Goldheart

Golden Bleeding Heart


"You pass by love unheeding
To gain the goal you long --
But my heart, my heart is bleeding:
I cannot sing this song."

-George William Russell
(1867-1935)

   

Dicentra spectabilis 'Goldheart' wants even less sun than the species as a whole, its golden foliage being more than ordinarily sensitive to sunburn. Ours is protected by overshadowing woody shrubs, while nearby in more light is a 'Winchester Fanfair' Cape Fuchsia which is partially evergreen through winter. So when the Bleeding Heart has completely died back in winter, that little corner is never dull. In March, the Cape Fuchsia gets trimmed back & it grows back rapidly along with the "Goldheart." Also in this protected area is D. spectabilis var. alba with lime-green foliage & pure white blooms, growing close enough to "Goldheart" that the white & the pink lockets intermingle.

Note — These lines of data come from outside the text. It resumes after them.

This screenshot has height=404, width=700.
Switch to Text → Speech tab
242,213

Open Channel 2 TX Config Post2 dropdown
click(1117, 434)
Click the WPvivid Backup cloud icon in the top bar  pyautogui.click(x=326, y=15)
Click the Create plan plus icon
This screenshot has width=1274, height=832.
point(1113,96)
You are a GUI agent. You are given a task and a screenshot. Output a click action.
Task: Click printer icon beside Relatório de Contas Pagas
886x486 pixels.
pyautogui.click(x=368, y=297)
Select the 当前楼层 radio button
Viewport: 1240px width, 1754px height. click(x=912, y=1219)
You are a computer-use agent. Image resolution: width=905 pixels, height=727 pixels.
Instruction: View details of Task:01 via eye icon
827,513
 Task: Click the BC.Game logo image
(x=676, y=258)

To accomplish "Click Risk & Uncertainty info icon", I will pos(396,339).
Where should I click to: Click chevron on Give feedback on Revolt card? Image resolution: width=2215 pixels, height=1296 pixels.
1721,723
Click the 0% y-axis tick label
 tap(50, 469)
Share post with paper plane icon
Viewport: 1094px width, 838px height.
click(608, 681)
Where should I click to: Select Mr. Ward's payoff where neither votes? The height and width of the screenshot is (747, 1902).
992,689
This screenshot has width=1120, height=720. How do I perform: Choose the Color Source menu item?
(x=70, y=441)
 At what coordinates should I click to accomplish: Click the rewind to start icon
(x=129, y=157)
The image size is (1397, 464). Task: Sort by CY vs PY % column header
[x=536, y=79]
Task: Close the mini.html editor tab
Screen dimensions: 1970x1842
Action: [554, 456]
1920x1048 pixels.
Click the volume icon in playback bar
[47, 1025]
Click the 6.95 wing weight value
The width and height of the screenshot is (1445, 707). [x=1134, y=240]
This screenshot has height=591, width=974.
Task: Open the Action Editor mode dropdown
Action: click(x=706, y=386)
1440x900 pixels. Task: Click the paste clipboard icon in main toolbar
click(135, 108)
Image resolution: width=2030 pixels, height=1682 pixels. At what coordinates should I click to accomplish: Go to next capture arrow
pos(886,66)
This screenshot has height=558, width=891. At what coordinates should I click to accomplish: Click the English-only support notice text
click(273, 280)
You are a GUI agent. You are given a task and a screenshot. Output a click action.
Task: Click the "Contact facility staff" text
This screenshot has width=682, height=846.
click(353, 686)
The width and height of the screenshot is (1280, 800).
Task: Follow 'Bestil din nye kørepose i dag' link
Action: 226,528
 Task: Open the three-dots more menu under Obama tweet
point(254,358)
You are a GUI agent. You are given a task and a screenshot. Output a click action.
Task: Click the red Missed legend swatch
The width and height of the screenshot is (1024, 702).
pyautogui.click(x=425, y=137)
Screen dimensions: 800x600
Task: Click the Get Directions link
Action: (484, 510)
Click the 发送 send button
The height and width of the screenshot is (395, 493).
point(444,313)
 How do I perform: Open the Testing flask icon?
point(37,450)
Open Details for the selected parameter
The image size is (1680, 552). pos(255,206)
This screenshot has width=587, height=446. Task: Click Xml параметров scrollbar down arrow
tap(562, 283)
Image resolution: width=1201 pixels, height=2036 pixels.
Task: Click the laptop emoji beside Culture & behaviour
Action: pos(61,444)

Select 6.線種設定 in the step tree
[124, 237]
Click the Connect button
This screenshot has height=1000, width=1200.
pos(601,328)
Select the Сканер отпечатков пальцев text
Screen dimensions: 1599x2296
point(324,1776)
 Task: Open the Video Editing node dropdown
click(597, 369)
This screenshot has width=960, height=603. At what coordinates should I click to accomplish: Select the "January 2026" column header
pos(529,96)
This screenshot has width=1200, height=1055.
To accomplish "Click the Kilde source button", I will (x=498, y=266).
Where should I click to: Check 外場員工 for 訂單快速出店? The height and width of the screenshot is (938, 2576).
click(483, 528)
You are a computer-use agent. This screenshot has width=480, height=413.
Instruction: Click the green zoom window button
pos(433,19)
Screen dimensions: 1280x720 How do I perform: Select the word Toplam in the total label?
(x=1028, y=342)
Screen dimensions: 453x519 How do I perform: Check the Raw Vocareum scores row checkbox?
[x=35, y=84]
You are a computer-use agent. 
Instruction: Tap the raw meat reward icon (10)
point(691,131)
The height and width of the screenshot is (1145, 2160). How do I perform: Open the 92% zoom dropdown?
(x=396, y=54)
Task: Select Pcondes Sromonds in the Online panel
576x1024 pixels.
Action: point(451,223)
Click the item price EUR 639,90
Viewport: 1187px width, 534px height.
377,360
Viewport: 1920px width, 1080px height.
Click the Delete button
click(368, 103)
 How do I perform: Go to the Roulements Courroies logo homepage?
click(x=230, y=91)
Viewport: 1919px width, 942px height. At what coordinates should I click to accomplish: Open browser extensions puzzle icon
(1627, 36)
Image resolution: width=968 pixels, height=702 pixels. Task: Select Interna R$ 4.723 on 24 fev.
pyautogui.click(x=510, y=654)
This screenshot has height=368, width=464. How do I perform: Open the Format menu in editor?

It's almost immediately amazing as soon as it pokes out its leaves in March. The photograph above is just its beginning in earliest spring. The first flower-buds appear right along with the first leaves, & by late March it has a substantial number of bright leaves & already a few full flowers. In April & May it truly goes to town sending out long fountaining golden plumes loaded with pink heart-lockets.

This cultivar was developed at Hadspen House in Somerset, England. Hadspen House's famed "Arts & Crafts" style gardens reach back to the 17th Century. It had fallen into a degree of neglect until the 1970s when restoration & enlargement began under the guidance of one of the Grande Dames of gardening, Penelope Hobhouse, author of many "natural gardening" books, including The Country Gardener (1979) which in particular documents her work at Hadspen.

In 1986 the area of Hadspen known as the Upper & Walled Gardens were taken over by Canadian Northwesteners Nori & Sandra Pope, who moved to England in order to transform that hillside into one of the preeminant "Colourist" gardens in the world. Their nursery is today famed especially for plants that lend softly brilliant color contrasts for refined gardening taste.

The Popes have written a book, Colour by Design (1998) which is an instructive expression of their gardening philosophy. "Goldheart" (often incorrectly rendered "Gold Heart") is just one of their plants that achieve that difficult balance of showiness & subtlty. We also have another of their excellent shade plants, 'Hadspen Cream' Brunnera.